- **목표**
목록에서 "UV & water-repellent coatings" 문구가 들어 있는 줄부터 "Click the page" 문구가 들어 있는 줄까지, 양 끝 줄을 포함해 한 글자도 바꾸지 말고 그대로 옮겨 적으세요.

========================

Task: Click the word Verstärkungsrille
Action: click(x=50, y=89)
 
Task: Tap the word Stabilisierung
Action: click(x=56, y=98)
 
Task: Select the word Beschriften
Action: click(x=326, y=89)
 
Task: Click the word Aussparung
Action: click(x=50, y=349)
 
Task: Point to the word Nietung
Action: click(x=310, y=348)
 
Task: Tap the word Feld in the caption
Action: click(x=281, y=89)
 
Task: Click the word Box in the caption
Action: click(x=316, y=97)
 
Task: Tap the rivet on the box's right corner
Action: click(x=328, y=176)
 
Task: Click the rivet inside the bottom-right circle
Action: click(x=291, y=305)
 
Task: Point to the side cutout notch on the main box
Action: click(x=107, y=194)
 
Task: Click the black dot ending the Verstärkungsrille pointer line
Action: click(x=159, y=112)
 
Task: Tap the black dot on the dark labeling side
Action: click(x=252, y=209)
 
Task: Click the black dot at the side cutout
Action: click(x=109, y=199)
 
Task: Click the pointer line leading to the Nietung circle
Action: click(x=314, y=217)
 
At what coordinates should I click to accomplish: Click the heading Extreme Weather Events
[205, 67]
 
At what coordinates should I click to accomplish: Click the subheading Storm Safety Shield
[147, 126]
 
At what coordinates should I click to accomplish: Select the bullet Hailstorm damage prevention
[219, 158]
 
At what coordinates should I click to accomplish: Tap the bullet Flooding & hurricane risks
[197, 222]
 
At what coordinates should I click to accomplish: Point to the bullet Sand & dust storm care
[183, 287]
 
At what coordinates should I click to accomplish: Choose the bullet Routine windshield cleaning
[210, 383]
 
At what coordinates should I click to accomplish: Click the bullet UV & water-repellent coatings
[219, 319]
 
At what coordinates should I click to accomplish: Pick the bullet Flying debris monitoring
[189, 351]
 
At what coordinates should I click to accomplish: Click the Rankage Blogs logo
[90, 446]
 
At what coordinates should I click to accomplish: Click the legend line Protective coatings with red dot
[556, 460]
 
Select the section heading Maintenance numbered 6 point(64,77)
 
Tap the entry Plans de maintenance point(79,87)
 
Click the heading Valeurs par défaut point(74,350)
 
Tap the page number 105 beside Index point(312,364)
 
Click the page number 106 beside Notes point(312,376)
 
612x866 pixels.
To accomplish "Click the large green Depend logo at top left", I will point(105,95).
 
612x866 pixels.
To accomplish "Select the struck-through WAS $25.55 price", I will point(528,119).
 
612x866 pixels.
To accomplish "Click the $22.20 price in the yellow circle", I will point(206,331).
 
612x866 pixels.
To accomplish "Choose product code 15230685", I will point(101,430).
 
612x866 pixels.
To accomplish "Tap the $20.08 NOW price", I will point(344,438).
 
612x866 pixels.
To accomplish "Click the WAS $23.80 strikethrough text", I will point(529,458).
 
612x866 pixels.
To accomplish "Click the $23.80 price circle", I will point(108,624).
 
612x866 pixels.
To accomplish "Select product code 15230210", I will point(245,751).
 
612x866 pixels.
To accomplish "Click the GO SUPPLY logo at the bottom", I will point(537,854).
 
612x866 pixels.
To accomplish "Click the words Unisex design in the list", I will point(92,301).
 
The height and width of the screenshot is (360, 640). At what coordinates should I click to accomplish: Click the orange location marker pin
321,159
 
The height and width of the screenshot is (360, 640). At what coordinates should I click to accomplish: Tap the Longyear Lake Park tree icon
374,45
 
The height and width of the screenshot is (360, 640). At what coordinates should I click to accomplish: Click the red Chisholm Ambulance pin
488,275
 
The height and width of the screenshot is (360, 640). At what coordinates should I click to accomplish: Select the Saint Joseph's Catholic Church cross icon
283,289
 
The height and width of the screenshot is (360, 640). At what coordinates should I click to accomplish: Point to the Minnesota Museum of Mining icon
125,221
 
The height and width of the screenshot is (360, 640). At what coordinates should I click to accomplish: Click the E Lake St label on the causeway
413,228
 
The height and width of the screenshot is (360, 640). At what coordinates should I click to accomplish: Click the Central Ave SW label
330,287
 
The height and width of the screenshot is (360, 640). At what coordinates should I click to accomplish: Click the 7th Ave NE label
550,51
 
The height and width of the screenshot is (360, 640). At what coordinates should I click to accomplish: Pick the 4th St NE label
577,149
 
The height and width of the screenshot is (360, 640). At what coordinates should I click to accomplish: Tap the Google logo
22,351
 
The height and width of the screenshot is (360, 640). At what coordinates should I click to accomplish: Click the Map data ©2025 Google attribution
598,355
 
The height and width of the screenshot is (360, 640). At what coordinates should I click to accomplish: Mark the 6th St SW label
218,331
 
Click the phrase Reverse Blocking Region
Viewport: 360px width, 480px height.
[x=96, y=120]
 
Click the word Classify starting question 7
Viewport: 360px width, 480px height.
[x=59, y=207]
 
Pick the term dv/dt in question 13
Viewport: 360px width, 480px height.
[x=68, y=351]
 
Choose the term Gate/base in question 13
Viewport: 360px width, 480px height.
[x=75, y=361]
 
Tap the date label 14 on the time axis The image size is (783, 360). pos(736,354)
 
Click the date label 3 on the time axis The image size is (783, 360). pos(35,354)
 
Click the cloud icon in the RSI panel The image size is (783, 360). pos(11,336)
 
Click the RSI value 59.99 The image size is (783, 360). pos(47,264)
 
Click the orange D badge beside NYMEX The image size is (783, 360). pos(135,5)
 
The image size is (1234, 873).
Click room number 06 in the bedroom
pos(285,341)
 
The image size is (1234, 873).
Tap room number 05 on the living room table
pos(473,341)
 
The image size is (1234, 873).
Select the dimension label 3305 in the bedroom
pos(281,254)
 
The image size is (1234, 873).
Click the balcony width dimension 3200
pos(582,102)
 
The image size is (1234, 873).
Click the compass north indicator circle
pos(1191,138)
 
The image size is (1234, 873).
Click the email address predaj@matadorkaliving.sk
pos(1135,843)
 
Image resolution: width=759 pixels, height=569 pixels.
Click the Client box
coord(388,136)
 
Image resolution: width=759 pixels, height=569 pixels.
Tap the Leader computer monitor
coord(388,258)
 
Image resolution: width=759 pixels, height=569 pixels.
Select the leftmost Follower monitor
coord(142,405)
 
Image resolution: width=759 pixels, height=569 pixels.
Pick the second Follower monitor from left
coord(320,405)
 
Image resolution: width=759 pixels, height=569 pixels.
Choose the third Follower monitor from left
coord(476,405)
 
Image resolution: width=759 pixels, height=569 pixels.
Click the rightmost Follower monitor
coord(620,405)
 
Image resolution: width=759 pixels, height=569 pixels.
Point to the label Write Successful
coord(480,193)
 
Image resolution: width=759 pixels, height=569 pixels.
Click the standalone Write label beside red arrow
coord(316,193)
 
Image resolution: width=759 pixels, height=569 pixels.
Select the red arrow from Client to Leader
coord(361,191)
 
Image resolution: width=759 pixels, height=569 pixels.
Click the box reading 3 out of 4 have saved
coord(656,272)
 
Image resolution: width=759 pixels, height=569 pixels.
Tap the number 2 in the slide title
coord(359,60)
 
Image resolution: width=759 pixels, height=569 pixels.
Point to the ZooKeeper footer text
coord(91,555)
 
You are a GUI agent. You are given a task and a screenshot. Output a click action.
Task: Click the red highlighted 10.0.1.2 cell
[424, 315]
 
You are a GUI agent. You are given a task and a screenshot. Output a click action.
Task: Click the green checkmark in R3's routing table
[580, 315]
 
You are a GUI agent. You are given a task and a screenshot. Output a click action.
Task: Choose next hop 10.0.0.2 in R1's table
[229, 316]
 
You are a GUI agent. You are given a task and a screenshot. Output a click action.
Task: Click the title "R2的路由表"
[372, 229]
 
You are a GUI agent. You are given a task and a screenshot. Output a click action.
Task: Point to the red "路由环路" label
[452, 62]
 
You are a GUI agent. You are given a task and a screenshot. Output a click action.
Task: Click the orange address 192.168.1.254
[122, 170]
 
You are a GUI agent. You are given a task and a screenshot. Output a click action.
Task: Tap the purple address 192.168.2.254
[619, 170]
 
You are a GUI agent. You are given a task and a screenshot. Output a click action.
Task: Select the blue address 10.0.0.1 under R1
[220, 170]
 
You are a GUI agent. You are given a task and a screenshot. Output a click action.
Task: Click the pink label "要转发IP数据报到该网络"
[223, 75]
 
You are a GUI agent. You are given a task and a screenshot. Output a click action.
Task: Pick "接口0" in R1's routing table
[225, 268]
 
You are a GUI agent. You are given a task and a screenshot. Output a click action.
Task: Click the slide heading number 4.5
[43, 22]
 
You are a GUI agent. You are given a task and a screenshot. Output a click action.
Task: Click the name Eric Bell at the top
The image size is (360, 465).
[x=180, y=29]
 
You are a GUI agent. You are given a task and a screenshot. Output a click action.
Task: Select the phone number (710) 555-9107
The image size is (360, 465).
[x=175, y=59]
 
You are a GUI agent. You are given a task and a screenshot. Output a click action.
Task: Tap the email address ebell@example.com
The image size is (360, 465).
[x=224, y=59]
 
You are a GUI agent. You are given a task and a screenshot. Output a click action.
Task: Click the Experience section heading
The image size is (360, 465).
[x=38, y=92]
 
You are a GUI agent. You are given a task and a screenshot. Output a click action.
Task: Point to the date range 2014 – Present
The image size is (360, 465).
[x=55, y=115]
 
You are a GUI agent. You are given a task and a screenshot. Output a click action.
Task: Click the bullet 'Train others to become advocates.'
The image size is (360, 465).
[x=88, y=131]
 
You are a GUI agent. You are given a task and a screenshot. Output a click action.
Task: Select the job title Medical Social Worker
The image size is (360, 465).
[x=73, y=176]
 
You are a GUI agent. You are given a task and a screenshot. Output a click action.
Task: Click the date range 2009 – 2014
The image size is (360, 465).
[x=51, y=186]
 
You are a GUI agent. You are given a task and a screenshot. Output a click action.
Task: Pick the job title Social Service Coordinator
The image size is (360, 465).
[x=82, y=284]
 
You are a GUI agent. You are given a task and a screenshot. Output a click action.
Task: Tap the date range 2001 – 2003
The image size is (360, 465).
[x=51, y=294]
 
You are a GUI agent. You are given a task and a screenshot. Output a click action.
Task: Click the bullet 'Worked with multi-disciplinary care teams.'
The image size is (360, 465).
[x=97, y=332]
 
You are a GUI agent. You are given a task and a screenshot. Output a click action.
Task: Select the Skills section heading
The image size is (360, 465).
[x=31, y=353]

========================

- **이 문제의 답**
At what coordinates should I click to accomplish: Click the bullet UV & water-repellent coatings
[219, 319]
 
At what coordinates should I click to accomplish: Pick the bullet Flying debris monitoring
[189, 351]
 
At what coordinates should I click to accomplish: Click the Rankage Blogs logo
[90, 446]
 
At what coordinates should I click to accomplish: Click the legend line Protective coatings with red dot
[556, 460]
 
Select the section heading Maintenance numbered 6 point(64,77)
 
Tap the entry Plans de maintenance point(79,87)
 
Click the heading Valeurs par défaut point(74,350)
 
Tap the page number 105 beside Index point(312,364)
 
Click the page number 106 beside Notes point(312,376)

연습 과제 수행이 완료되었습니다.